Commits

Alex Gaynor committed 43914da

Draft blog post on coverage.py

Comments (0)

Files changed (1)

blog/draft/coverage.rst

+Making coverage.py faster under PyPy
+====================================
+
+If you've ever tried to run your programs with ``coverage.py`` under PyPy,
+you've probably experienced some incredible slowness. Take this simple
+program:
+
+.. source-code:: python
+
+    def f():
+        return 1
+
+
+    def main():
+        i = 10000000
+        while i:
+            i -= f()
+
+    main()
+
+Running ``time coverage.py run test.py`` five times, and looking at the best
+run, here's how PyPy 2.1 stacks up against CPython 2.7.5:
+
++-------------------------------------------------+
+| Python        | Time    | Normalized to CPython |
++---------------+---------+-----------------------+
+| CPython 2.7.5 | 3.879s  | 1.0x                  |
+| PyPy 2.1      | 53.330s | 13.7x slower          |
++---------------+---------+-----------------------+
+
+Totally ridiculous. I got turned onto this problem because on one of my
+projects CPython takes about 1.5 minutes to run our test suite on the build
+bot, but PyPy takes 8-10 minutes.
+
+So I sat down to address it. And the results:
+
++-------------------------------------------------+
+| Python        | Time    | Normalized to CPython |
++---------------+---------+-----------------------+
+| CPython 2.7.5 | 3.879s  | 1.0x                  |
+| PyPy 2.1      | 53.330s | 13.7x slower          |
+| PyPy head     | 1.433s  | 2.7x faster           |
++---------------+---------+-----------------------+
+
+Not bad.
+
+Technical details
+-----------------
+
+So how'd we do it? Previous, using ``sys.settrace()`` (which ``coverage.py``
+uses under the hood) disabled the JIT. Except it didn't just disable the JIT,
+it did it in a particularly insidious way, the JIT had no idea it was being
+disabled!
+
+Instead, every time PyPy discovered one of your functions was a hotspot, it
+would start tracing, to observe what the program was doing, and right when it
+was about to finish, ``coverage`` would run, and it would cause the JIT to
+abort.
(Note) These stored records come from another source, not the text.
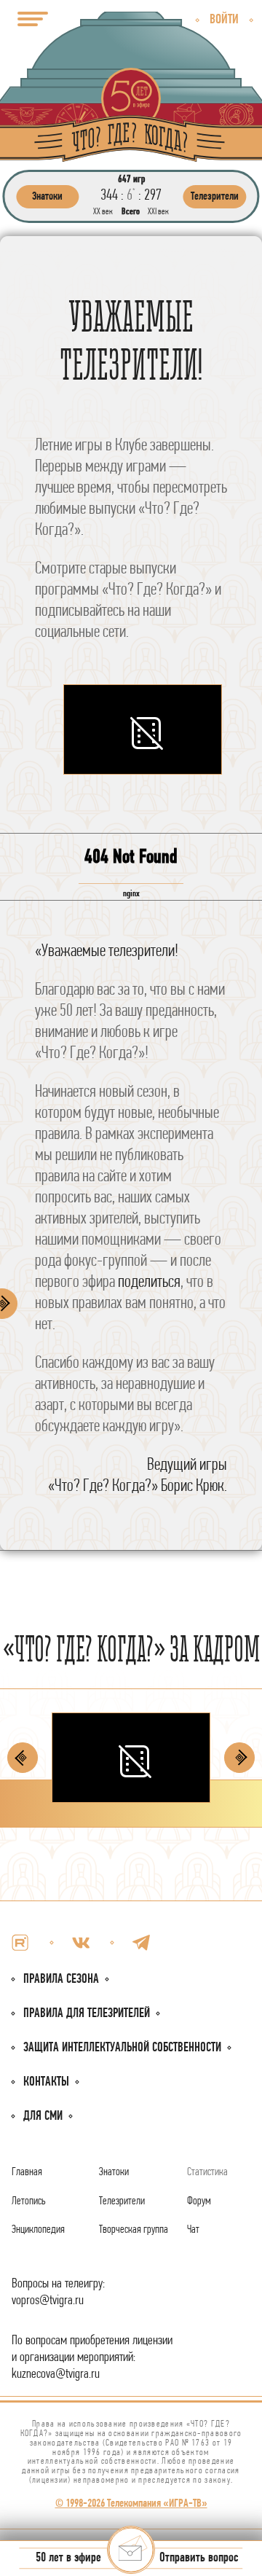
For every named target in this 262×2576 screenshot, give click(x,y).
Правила (86, 2014)
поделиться (149, 1282)
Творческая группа (133, 2230)
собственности (122, 2048)
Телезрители (122, 2201)
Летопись (29, 2201)
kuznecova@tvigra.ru (56, 2374)
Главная (27, 2172)
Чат (193, 2230)
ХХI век (158, 211)
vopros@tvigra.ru (48, 2301)
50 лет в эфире (68, 2559)
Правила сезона (61, 1979)
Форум (199, 2201)
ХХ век (103, 211)
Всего (131, 211)
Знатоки (114, 2172)
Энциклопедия (38, 2230)
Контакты (46, 2082)
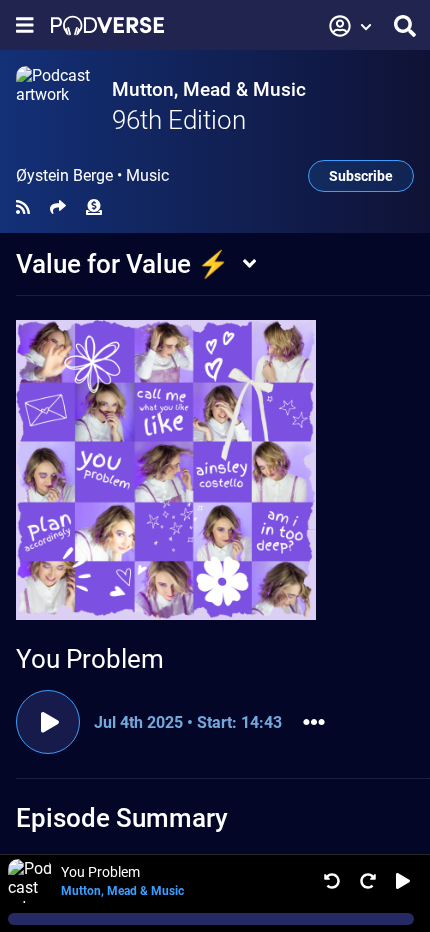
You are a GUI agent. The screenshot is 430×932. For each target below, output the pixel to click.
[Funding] (94, 207)
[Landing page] (107, 25)
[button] (351, 26)
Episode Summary (122, 818)
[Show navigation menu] (25, 25)
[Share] (58, 207)
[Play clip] (48, 722)
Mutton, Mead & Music (209, 89)
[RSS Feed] (23, 207)
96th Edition (179, 120)
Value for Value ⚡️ (122, 264)
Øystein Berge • (92, 176)
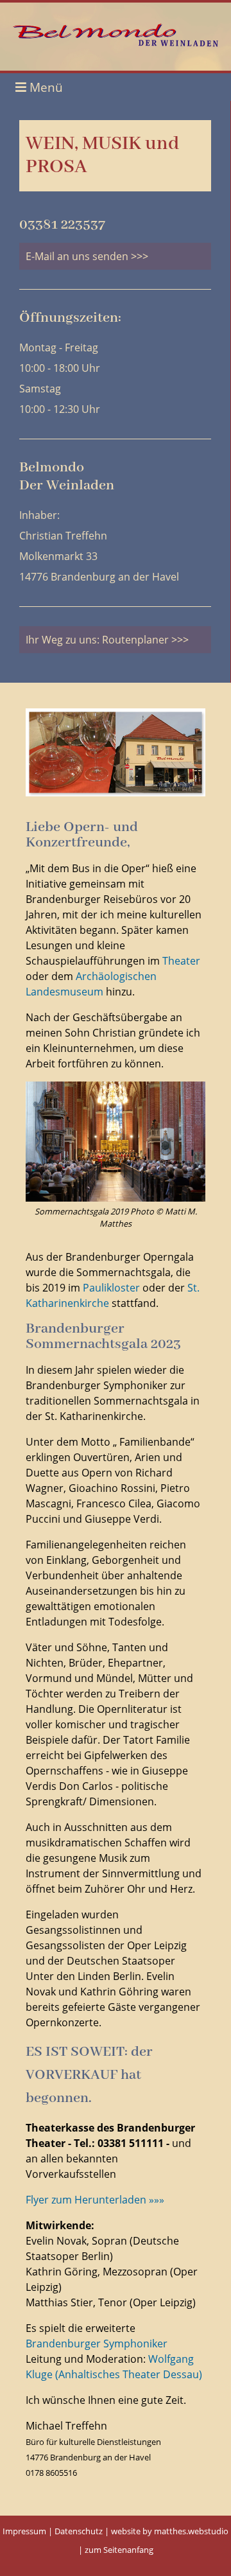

Tracing is a slow process, it makes up for it by generating fast machine
+code at the end, but tracing is still incredibly slow. But we never actually
+got to the "generate fast machine code" stage. Instead we'd pay all the cost of
+tracing, but then we'd abort, and reap none of the benefits.
+
+To fix this, we adjusted some of the heuristics in the JIT, to better show it
+how ``sys.settrace()`` works. Previous the JIT saw "here's an opaque function
+which gets the frame object, I wonder if it messes with the frame!" Now we let
+the JIT look inside the trace function, so it's able to see that
+``coverage.py`` isn't messing with the frame in any weird ways, it's just
+reading the line number and file path out of it.
+
+I asked several friends in the VM implementation and research field if they
+were aware of any other research into making VMs stay fast when debugging tools
+like ``coverage.py`` are running. No one I spoke to was aware of any, so I'm
+pleased to say that PyPy is quite possibly the first VM to work on optimizing
+code in debugging mode! This is possible because of our years spent investing
+in meta-tracing research.
+
+Happy testing,
+Alex